Amazon has strict rules against workers commenting on the company’s policies, but these employees chose to sign their names to their statements, even if this action threatens their jobs. The group welcomed policies such as the company ordering 100,000 electric vans but called for more direct action such as the company committing to becoming carbon neutral within the next 10 years.
“The science on climate change is clear. It is unconscionable for Amazon to continue helping the oil and gas industry extract fossil fuels while trying to silence employees who speak out,” Senior Business Analyst Amelia Graham-McCann wrote.
Some people mentioned their concerns over Amazon’s role in overconsumption, with next-day delivery of almost any product imaginable encouraging people to buy items they don’t need. “Amazon’s recent initiatives on climate change are far from being sufficient,” Amazon Pay account management employee Martin Habfast Mass wrote. “Amazon should not encourage unsustainable overconsumption the way it does. The products it sells are jeopardizing entire ecosystems and, eventually, our society as a whole.”
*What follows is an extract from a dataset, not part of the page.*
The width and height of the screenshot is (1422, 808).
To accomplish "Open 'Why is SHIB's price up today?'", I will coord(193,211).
Other employees mentioned the threat of termination looming over workers to stifle criticism as motivation for speaking out now. At the start of this year, several members of the group said the company threatened to fire them for making public comments about climate issues. “I think it is dangerous for any company of any size to silence the words of the employees who are looking for the welfare of everyone,” Software Development Engineer Vivek Koppuru wrote.
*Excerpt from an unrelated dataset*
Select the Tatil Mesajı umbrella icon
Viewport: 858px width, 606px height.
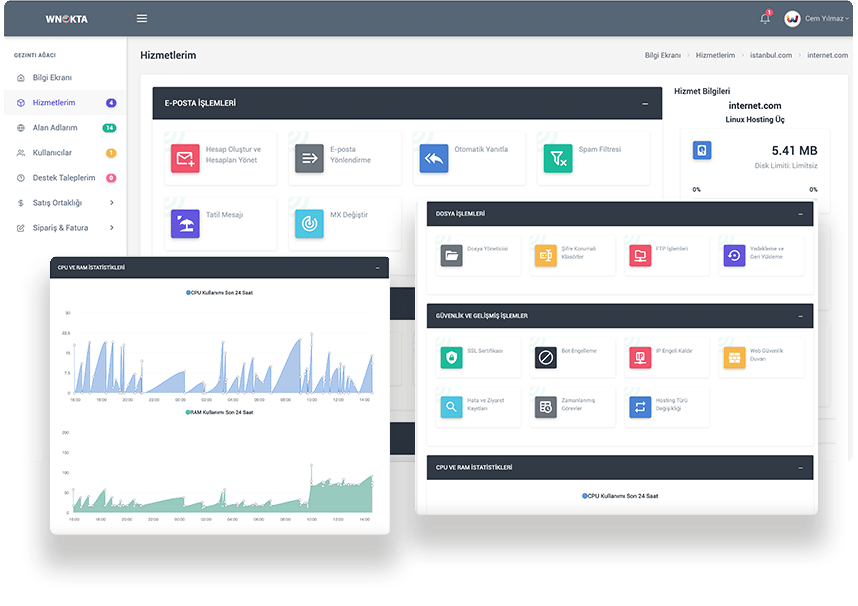click(185, 223)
“Amazon threatens its innovation Backbone and customer Trust by stifling employee speech with Day-2 type of overly broad reactionary policies,” Software Development Engineer Alex Buell agreed. “These defensive retaliatory decisions only add to coworkers bound with Amazon for years that do not feel safe to speak up out of fear jeopardizing their visa status, and falling into demoralized ‘that’s-somebody-else’s-problem’ attitudes of follower-vassals instead of leader-owners.”